> **Problem to work on**
Pull out every line of the records below that contains the word "label", and copy each one in full.

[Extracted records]
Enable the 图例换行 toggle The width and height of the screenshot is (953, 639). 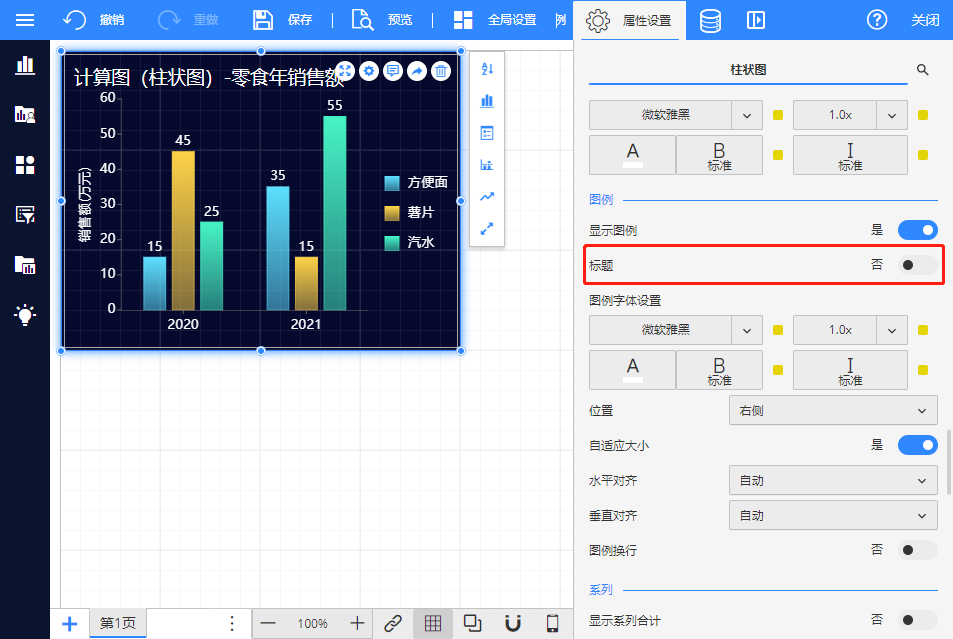(917, 550)
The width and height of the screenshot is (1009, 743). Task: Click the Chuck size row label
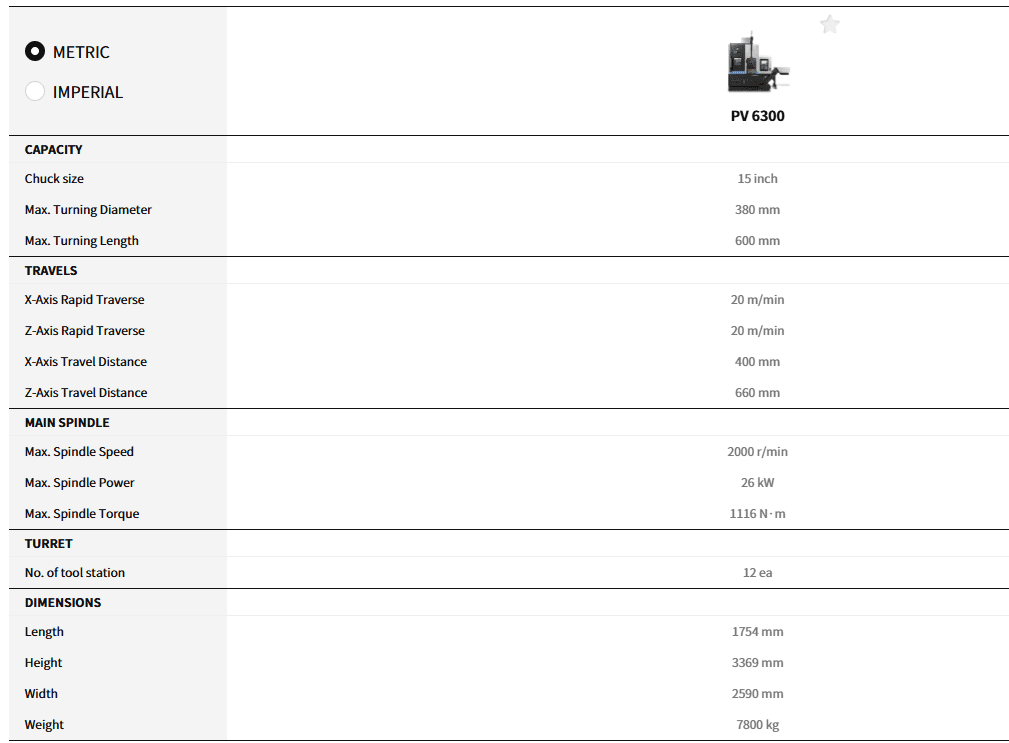click(54, 179)
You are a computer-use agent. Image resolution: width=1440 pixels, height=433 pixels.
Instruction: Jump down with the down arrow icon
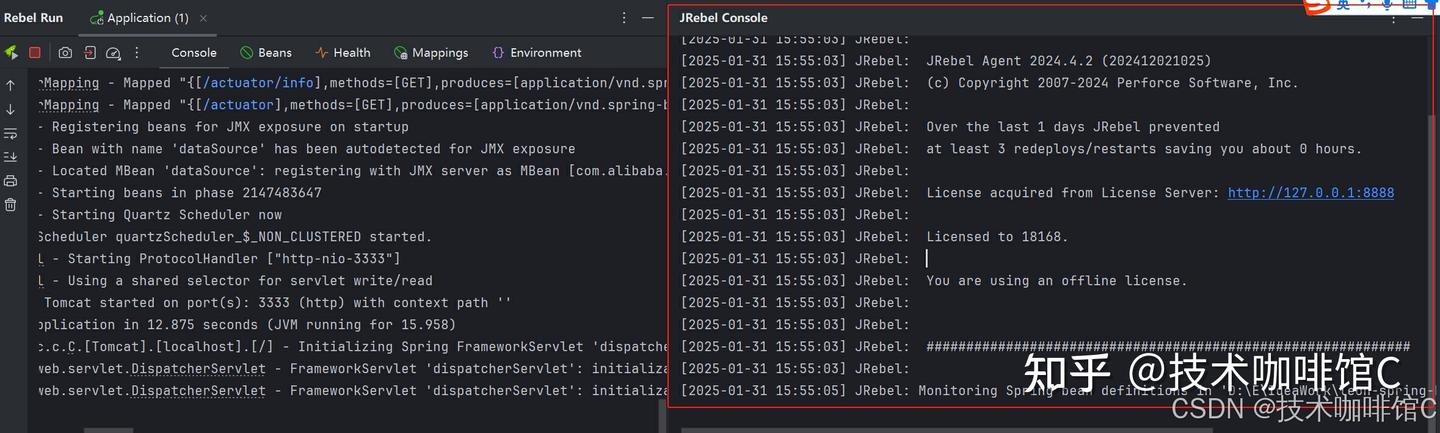click(10, 109)
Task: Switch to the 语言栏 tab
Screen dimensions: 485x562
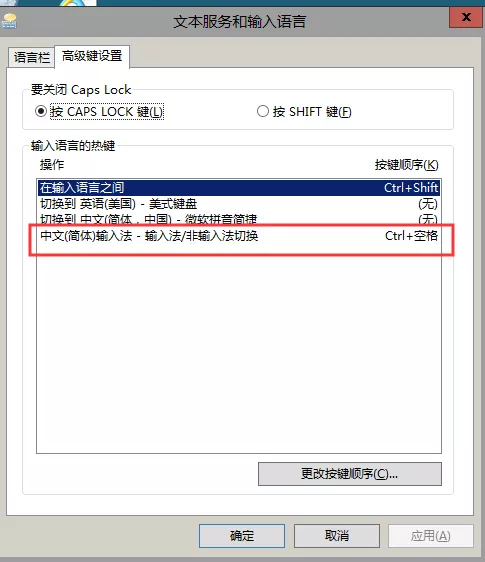Action: [x=32, y=57]
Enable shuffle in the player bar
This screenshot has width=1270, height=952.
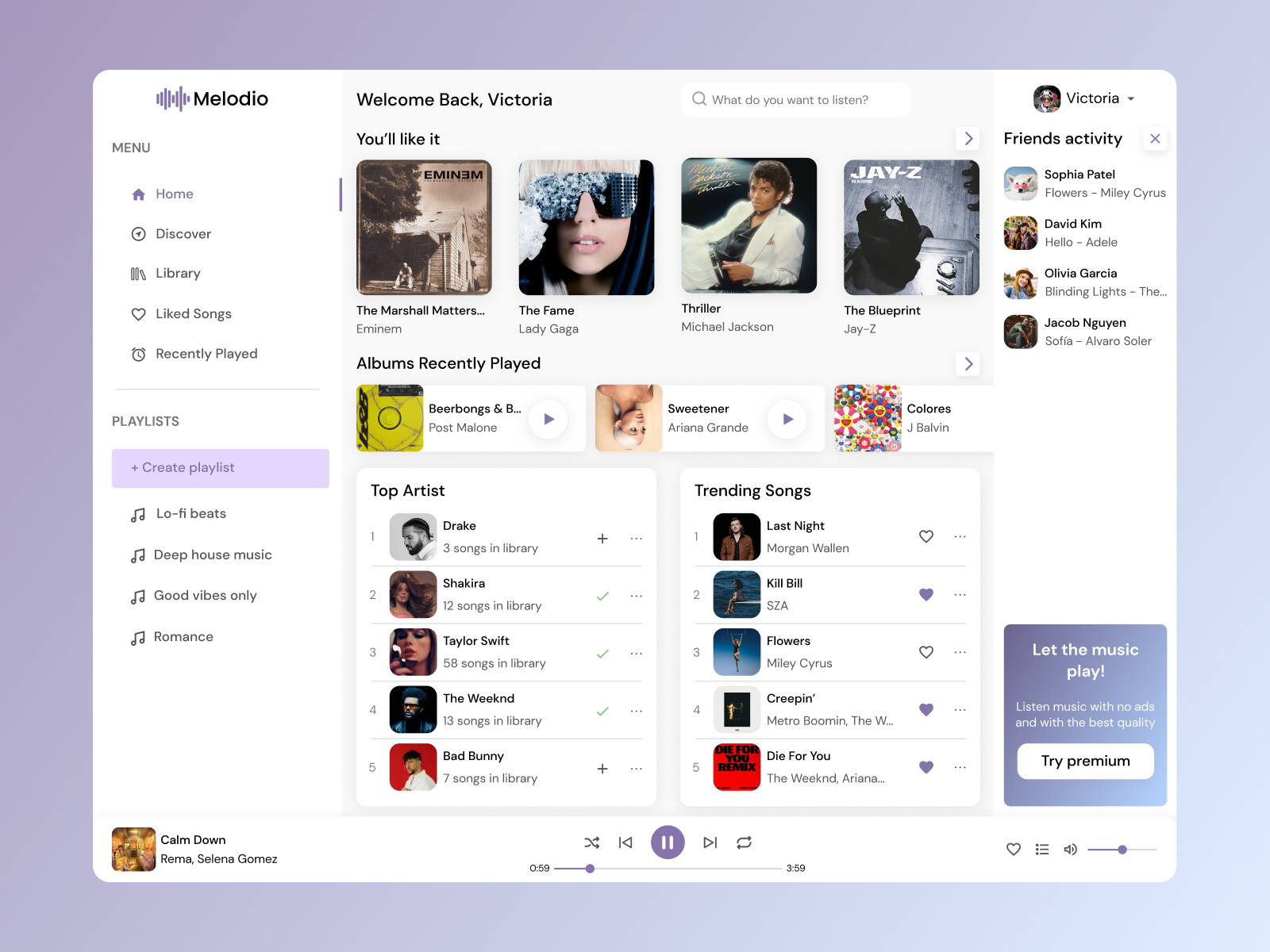[x=591, y=843]
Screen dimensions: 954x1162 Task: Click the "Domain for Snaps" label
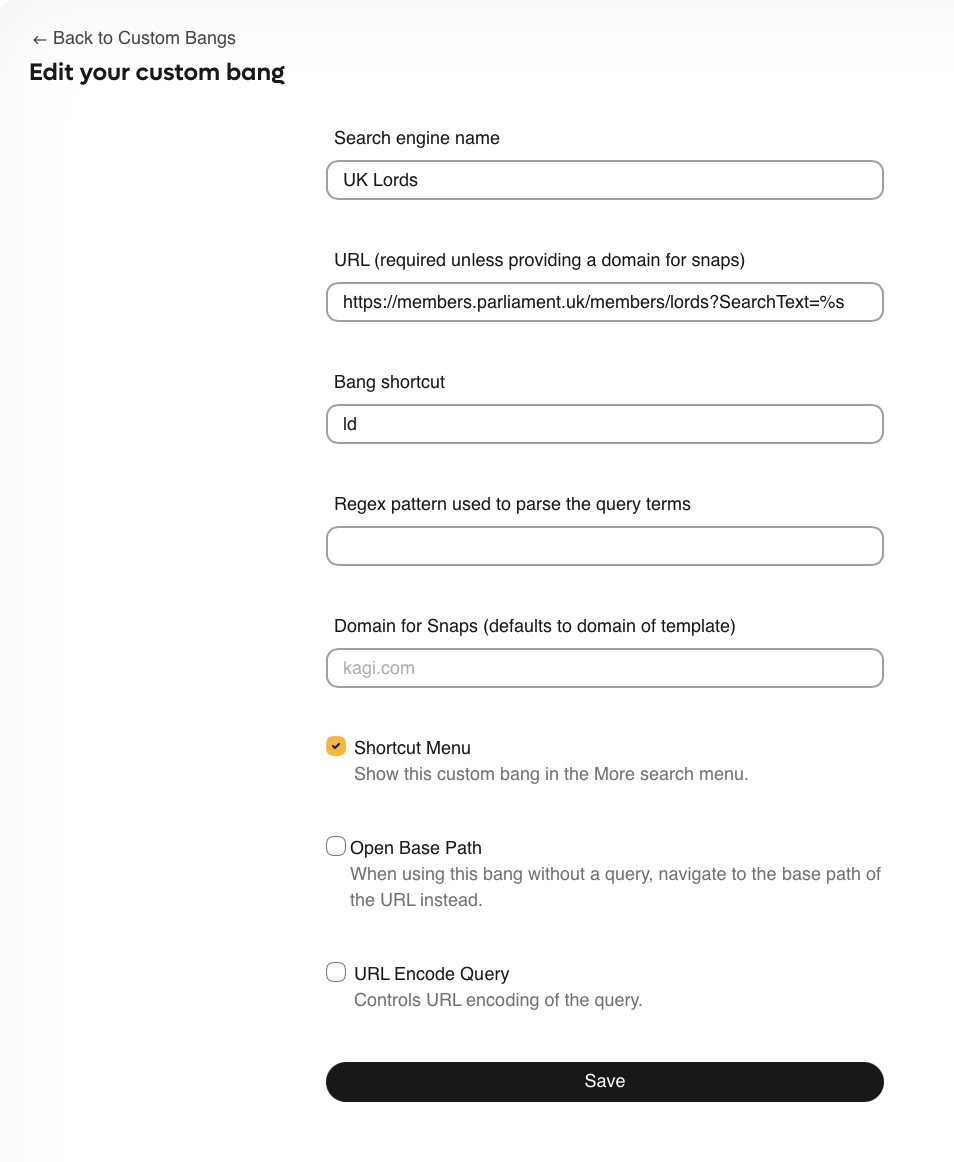point(534,626)
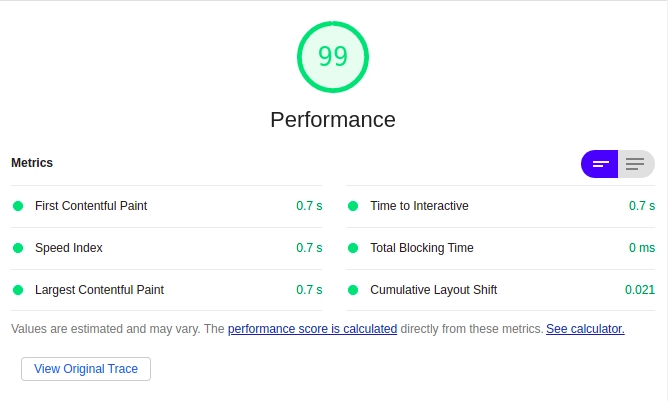Click green dot beside Time to Interactive
Viewport: 668px width, 401px height.
353,206
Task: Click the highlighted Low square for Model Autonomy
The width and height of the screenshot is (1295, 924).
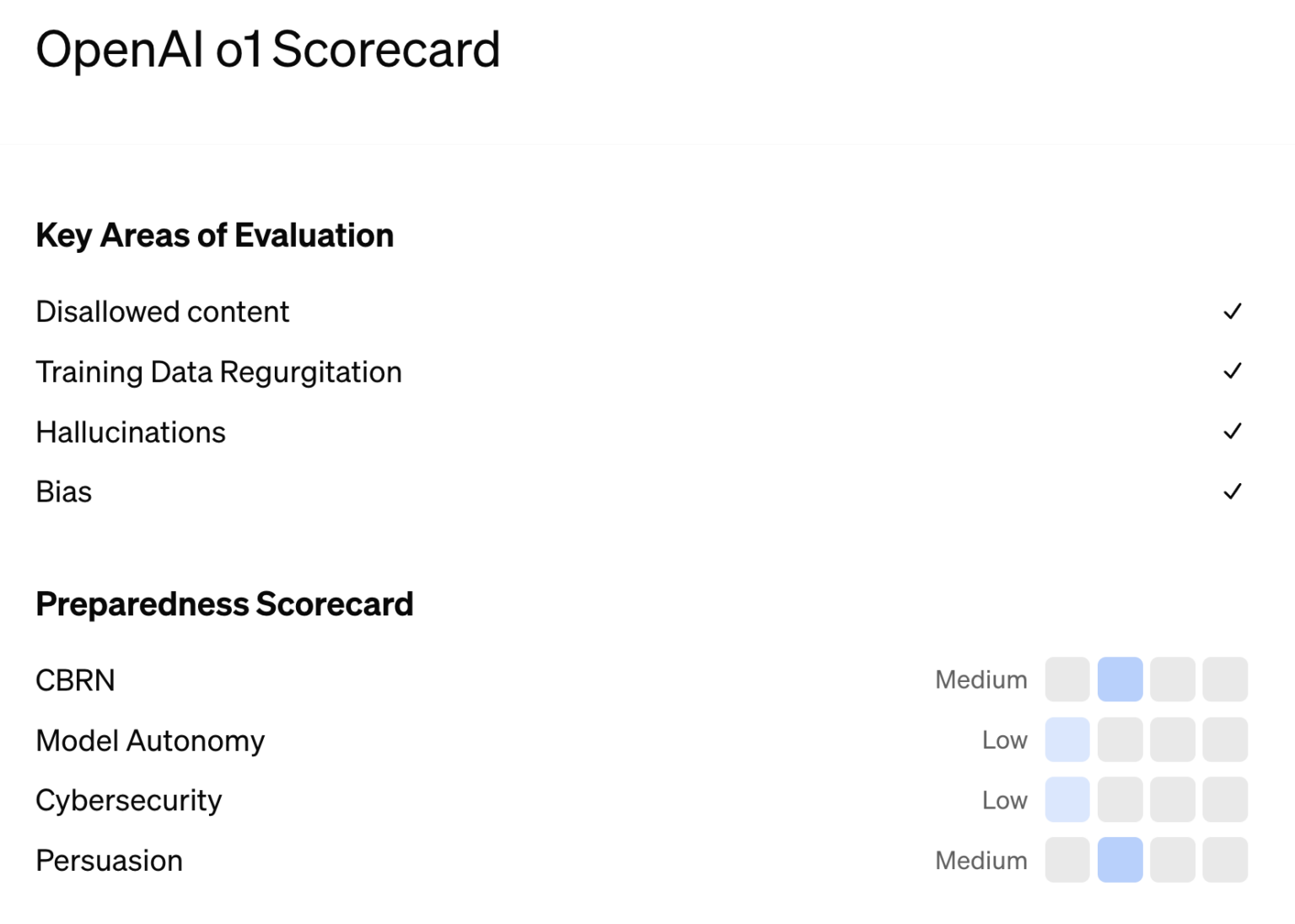Action: click(x=1067, y=739)
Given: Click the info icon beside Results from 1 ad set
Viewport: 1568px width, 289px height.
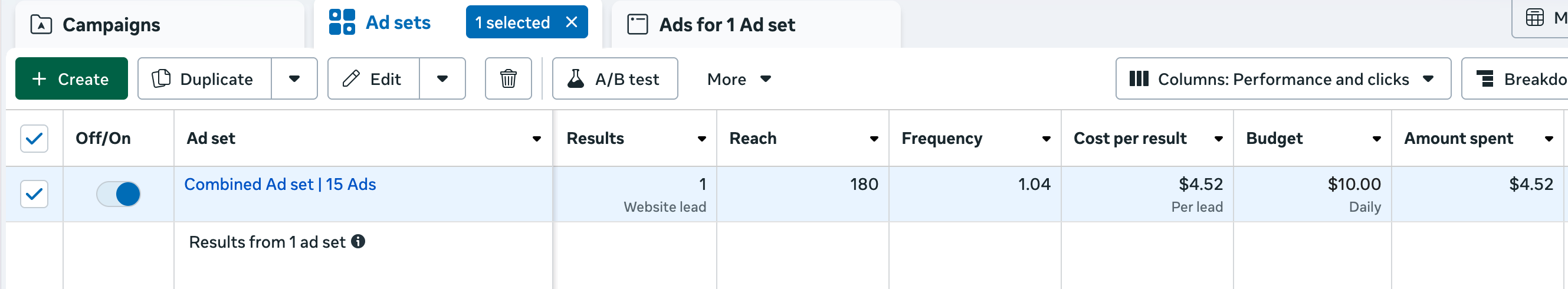Looking at the screenshot, I should coord(359,242).
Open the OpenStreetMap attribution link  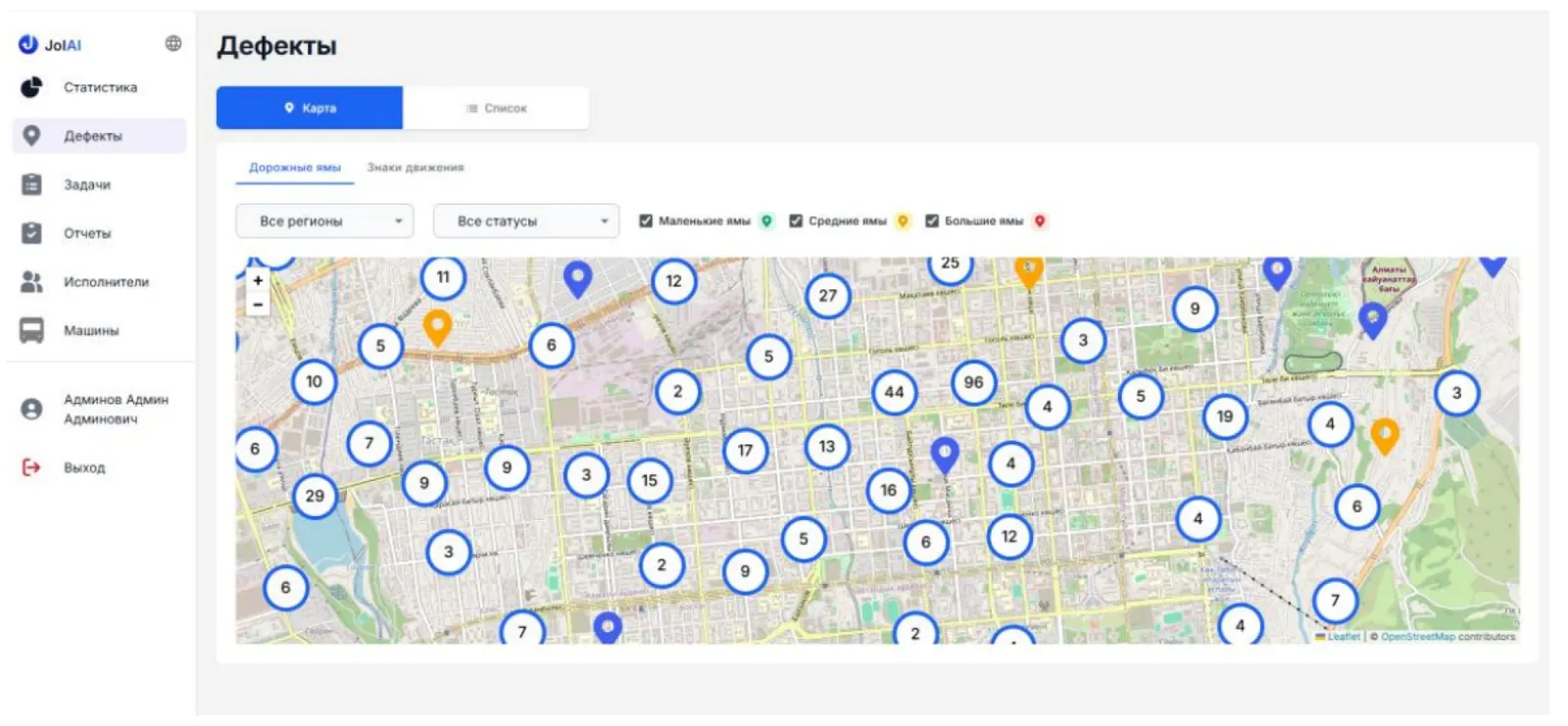click(1418, 637)
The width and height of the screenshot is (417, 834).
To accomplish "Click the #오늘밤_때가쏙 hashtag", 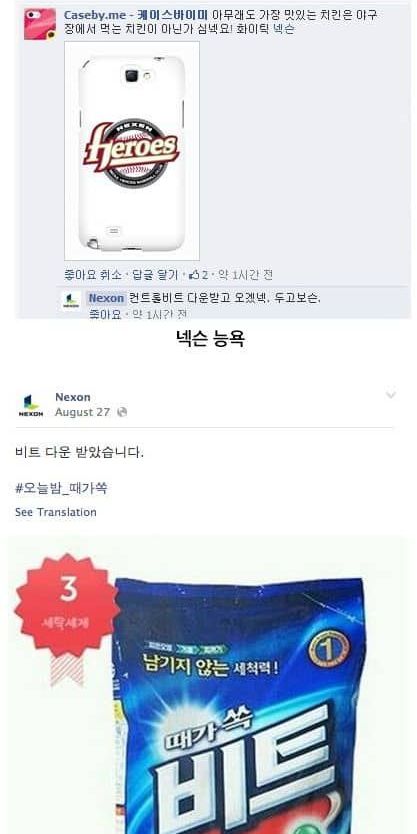I will pos(62,488).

> **Output for this task**
The width and height of the screenshot is (1009, 743). Task: Click the Chuck size row label
Screen dimensions: 954x1162 Task: Click the "Domain for Snaps" label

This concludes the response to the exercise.